The February 2016 edition of the Food Demand Survey (FooDS) is now out.
A few highlights:
- Willingness-to-Pay for most meat products was relatively steady except for an increase in WTP for ground beef and pork chops and a decrease for chicken wings (note: the timing of the survey fell after the Super Bowl weekend).
- There was a large change in price expectations. Consumers expect lower meat prices than they did a month ago. In fact the expectations are as low as they've been since the survey started in May 2013.
- There was an increase in awareness of bird flu in the media over the past couple weeks.
- There was lower concern expressed about both "pink slime" and "lean finely textured beef."
Several new ad hoc questions were added to the survey this month. Some questions related to GMO safety beliefs, and how they varied with the ability of consumers to express uncertainty. There's a lot to discuss on that topic, so these questions will be discussed separately.
The other ad hoc question was added for a bit of fun. Given the busy election season, we asked respondents, “Who do you plan to vote for in the presidential primary election?” A list of 16 options was then provided.

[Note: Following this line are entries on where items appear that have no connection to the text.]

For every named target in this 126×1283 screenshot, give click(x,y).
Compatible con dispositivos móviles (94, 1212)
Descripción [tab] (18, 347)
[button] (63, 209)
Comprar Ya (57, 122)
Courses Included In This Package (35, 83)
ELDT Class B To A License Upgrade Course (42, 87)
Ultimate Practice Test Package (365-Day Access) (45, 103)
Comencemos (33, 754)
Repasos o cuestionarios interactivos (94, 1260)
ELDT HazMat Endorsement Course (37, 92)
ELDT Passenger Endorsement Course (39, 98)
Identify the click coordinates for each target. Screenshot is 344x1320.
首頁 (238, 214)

The majority of respondents replied “I don’t know”. Donald Trump (R) and Hilary Clinton (D) were the two candidates with the most planned votes, followed closely by Bernie Sanders and “I do not plan to vote.” After Trump, all other listed Republican candidates garnered a cumulative 16% of the anticipated vote.

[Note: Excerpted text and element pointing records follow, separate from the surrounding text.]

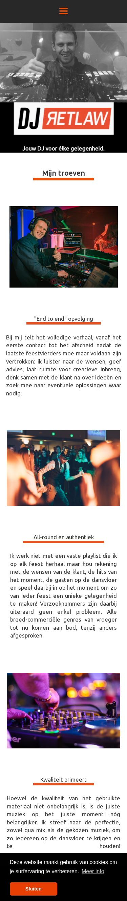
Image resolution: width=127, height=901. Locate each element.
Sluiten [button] (33, 889)
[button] (63, 11)
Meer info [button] (93, 871)
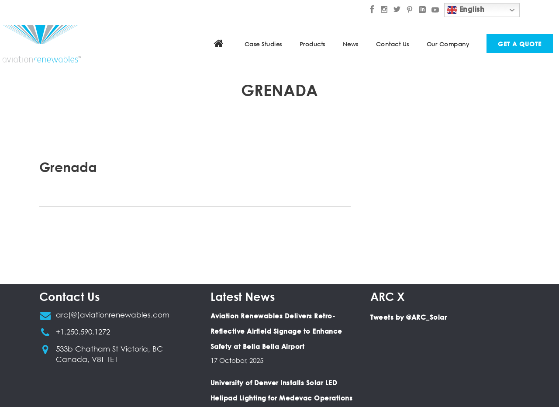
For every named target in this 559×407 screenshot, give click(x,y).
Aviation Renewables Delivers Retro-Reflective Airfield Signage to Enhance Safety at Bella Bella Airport (276, 331)
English (465, 10)
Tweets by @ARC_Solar (408, 317)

Out of curiosity , we took a look at how some of the answers to other survey questions varied with anticipated presidential voting (recognizing of course that the sample sizes are relatively small for each candidate, and thus the margins of errors wide).

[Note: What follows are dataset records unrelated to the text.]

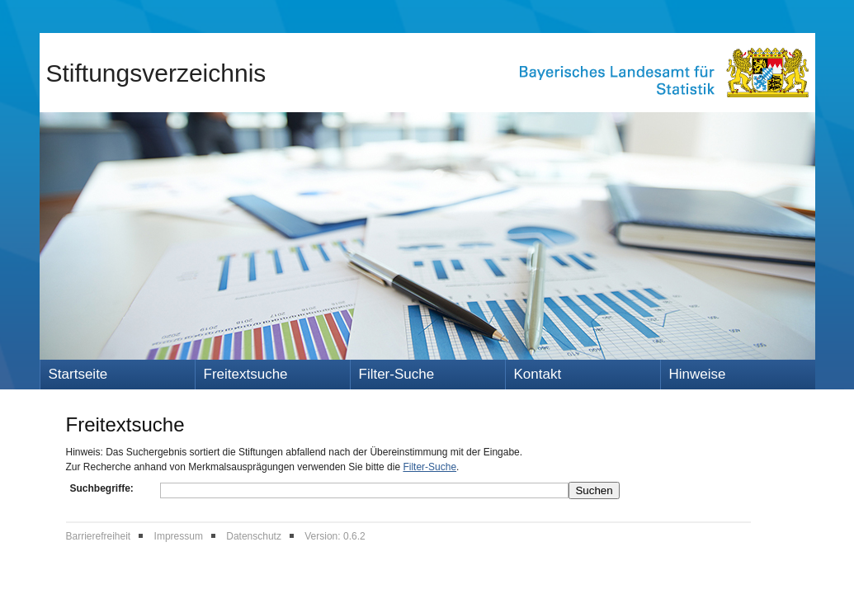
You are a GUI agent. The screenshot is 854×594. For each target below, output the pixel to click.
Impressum (178, 536)
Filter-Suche (397, 374)
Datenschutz (253, 536)
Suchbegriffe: (102, 488)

Donald Trump supporters had the highest concern for E. Coli and placed the lowest relative importance on the food values of naturalness and the environment; Trump supporters were the biggest beef, pork, and overall meat eaters (but ate the least chicken breast). Sanders supporters eat the least beef, pork, and total meat.
Clinton and Sanders supporters placed the least relative importance on food prices. Clinton supporters were the most concerned about GMOs, and placed the highest relative importance on naturalness, nutrition, and environment when buying food.